**WORK INSTRUCTIONS:**
**a)** In the text on social media, how many communication revolutions does Shirky say have happened in the last 500 years?
**b)** Swap "telephone" for "phone" in the social media text between "In the video" and "become the producer.", inclusive, and write out that passage.
**c)** Carry on the text about Shirky's talk on social media from where it stops.

**EXTRACT:**
Social Media

In the video Clay Shirky: How Social Media Can Make History (2009) Shirky discusses to evolution of communication. He states that there have only been five true events in the last 500 years that could be considered communication revolutions. First of all there was the printing press, then conversational media – the telegraph and telephone, next the recorded media – photographs, recorded sounds and movies, then followed by radio and television and last of all, of course, the internet. Where he says radio and television gave us the one to many lines of communication he brings up the point that the internet has now given us, for the first time in history, the many to many form of communication. Shirky also points out that with the internet, which has the power to bring the telephone, movies, TV and others forms of media all into one place; the audience has also now become the producer.

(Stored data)
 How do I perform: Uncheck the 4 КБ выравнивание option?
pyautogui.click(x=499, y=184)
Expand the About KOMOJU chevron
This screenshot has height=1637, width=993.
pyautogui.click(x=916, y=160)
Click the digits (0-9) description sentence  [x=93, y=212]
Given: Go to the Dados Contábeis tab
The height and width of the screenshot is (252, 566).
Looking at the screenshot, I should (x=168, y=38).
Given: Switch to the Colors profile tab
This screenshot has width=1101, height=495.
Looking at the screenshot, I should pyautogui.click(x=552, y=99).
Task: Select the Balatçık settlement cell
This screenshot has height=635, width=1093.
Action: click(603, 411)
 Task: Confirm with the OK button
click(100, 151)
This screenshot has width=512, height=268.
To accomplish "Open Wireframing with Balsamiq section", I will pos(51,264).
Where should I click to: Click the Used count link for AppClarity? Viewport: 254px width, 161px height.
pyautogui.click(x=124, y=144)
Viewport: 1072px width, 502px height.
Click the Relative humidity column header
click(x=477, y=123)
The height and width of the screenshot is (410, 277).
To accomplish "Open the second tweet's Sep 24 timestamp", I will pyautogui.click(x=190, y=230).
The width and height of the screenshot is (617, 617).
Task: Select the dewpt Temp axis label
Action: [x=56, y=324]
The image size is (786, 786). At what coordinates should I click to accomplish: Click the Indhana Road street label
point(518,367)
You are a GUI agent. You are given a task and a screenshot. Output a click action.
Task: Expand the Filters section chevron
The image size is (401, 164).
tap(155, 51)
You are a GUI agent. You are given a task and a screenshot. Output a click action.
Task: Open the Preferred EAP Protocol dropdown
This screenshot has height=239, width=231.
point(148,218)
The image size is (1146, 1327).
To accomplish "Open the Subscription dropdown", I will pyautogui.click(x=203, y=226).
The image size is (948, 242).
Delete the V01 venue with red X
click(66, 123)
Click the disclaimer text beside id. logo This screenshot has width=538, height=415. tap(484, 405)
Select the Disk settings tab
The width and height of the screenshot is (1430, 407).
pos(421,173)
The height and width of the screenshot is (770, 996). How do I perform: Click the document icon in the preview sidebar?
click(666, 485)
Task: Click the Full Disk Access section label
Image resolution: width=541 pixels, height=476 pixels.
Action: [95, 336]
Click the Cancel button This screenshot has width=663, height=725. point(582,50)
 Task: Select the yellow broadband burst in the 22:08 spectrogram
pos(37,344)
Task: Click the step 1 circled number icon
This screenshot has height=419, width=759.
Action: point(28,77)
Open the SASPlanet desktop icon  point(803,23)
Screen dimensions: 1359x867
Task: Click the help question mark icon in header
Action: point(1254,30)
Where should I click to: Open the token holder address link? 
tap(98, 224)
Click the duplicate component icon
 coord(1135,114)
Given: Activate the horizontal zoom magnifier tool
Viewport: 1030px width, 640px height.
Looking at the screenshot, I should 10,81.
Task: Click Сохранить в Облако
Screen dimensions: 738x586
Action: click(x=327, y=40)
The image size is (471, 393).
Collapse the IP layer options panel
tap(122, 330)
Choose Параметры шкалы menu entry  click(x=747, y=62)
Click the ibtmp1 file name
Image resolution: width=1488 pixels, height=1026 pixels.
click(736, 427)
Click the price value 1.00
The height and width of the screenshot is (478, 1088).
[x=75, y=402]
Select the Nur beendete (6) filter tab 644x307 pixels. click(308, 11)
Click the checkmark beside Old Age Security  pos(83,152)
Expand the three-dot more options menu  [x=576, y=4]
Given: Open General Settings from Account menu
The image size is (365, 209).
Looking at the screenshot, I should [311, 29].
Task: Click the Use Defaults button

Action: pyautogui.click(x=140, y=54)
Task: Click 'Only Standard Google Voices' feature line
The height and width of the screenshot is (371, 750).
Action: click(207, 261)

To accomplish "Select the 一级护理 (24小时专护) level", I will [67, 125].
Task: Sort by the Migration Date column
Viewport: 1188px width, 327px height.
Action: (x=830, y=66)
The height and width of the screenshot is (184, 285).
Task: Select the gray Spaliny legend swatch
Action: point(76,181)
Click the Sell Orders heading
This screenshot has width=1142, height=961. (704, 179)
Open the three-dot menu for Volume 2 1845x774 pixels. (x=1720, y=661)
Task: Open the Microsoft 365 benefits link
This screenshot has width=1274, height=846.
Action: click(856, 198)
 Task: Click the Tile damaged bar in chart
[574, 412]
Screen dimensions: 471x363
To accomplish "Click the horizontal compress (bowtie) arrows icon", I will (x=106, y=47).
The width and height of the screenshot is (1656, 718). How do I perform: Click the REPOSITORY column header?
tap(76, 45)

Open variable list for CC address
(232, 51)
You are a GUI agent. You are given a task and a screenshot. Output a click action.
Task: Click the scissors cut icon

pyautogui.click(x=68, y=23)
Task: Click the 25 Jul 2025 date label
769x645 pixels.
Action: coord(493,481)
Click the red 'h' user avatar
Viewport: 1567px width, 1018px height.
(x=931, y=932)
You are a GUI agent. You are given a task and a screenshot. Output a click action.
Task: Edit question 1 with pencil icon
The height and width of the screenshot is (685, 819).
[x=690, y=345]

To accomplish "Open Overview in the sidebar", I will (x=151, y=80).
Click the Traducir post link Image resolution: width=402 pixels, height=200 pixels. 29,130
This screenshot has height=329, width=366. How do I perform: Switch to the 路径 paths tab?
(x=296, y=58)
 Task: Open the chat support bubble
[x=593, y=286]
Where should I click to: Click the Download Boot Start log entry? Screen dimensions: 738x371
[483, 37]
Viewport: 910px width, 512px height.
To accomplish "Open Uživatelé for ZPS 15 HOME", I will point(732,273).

**RESULTS IN ORDER:**
**a)** Five.

**b)**
In the video Clay Shirky: How Social Media Can Make History (2009) Shirky discusses to evolution of communication. He states that there have only been five true events in the last 500 years that could be considered communication revolutions. First of all there was the printing press, then conversational media – the telegraph and phone, next the recorded media – photographs, recorded sounds and movies, then followed by radio and television and last of all, of course, the internet. Where he says radio and television gave us the one to many lines of communication he brings up the point that the internet has now given us, for the first time in history, the many to many form of communication. Shirky also points out that with the internet, which has the power to bring the phone, movies, TV and others forms of media all into one place; the audience has also now become the producer.

**c)**
Shirky gives us the example of an earthquake that occurred in China, this earthquake was reported in real time by people who were actually witnessing the event. Photographs and videos were uploaded to the internet showing the destruction, information about the earthquake actually hit twitter before it hit official news outlets. Shirky informs us the last time an earthquake of this size hit China they didn’t report it for three months. They were not given the choice of hiding it this time, as the average person with a smart phone or camera and internet access has the ability to upload this information straight into the hands of people all around the world. This event also lead to the revelation that some Chinese school buildings that had collapsed during the earthquake were infact not up to the quality of the building codes because corrupt officials had been bribed to look the other way. Because of China’s one child policy many parents lost their only child in these earthquakes, and with nothing left to lose they began protesting and demanding answers. Although the Chinese government had let the reporting of the earthquake slide and decided not to try to control it once parents started protesting about the school building scandal the government tried to intervene and begged the protestors to stop. When this failed the Chinese government simply shut down access to sites like Facebook and Twitter as it was impossible to control the flow of information going out to the rest of the world.

This example shows the absolute power social media has to change the world, you can reach millions of people within seconds and there is no way the influx of information going out onto the internet every second can be controlled.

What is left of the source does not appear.